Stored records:
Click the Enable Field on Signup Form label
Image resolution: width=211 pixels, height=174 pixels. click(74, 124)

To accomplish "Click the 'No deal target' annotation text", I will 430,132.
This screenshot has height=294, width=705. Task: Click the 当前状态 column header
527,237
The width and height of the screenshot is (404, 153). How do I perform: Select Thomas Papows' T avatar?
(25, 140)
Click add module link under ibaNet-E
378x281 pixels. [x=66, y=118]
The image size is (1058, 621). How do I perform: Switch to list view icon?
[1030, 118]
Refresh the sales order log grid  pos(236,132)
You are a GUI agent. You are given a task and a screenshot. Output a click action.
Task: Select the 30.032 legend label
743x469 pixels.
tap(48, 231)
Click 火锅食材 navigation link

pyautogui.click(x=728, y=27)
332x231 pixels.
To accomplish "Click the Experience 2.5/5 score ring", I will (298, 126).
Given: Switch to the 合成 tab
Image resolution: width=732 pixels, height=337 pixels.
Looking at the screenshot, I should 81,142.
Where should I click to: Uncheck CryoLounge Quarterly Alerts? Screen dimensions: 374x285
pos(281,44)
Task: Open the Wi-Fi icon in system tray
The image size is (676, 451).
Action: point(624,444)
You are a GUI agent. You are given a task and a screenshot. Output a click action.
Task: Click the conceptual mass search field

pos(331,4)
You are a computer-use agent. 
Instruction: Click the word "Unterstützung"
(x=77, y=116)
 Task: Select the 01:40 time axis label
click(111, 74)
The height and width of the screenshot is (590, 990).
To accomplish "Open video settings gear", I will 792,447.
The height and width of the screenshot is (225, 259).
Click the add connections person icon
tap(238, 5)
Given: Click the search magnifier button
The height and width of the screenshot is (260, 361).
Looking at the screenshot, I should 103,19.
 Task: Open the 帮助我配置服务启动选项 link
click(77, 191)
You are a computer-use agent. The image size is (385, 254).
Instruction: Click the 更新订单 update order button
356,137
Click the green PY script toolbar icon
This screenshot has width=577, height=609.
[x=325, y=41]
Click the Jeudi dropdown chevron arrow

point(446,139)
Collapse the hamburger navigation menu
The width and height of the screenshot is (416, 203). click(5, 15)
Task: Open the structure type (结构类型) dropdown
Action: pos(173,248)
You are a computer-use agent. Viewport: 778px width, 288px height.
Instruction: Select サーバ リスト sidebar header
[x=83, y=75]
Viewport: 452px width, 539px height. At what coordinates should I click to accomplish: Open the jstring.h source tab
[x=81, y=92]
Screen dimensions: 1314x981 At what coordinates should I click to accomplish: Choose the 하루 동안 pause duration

● ASSIGNMENT: Using the entries above, output exactly the lines between the line holding "743x469 pixels." and the line holding "The height and width of the screenshot is (590, 990).", end lines included, and nothing more.

● RESULT OF THIS TASK:
743x469 pixels.
tap(48, 231)
Click 火锅食材 navigation link

pyautogui.click(x=728, y=27)
332x231 pixels.
To accomplish "Click the Experience 2.5/5 score ring", I will (298, 126).
Given: Switch to the 合成 tab
Image resolution: width=732 pixels, height=337 pixels.
Looking at the screenshot, I should 81,142.
Where should I click to: Uncheck CryoLounge Quarterly Alerts? Screen dimensions: 374x285
pos(281,44)
Task: Open the Wi-Fi icon in system tray
The image size is (676, 451).
Action: point(624,444)
You are a GUI agent. You are given a task and a screenshot. Output a click action.
Task: Click the conceptual mass search field

pos(331,4)
You are a computer-use agent. 
Instruction: Click the word "Unterstützung"
(x=77, y=116)
 Task: Select the 01:40 time axis label
click(111, 74)
The height and width of the screenshot is (590, 990).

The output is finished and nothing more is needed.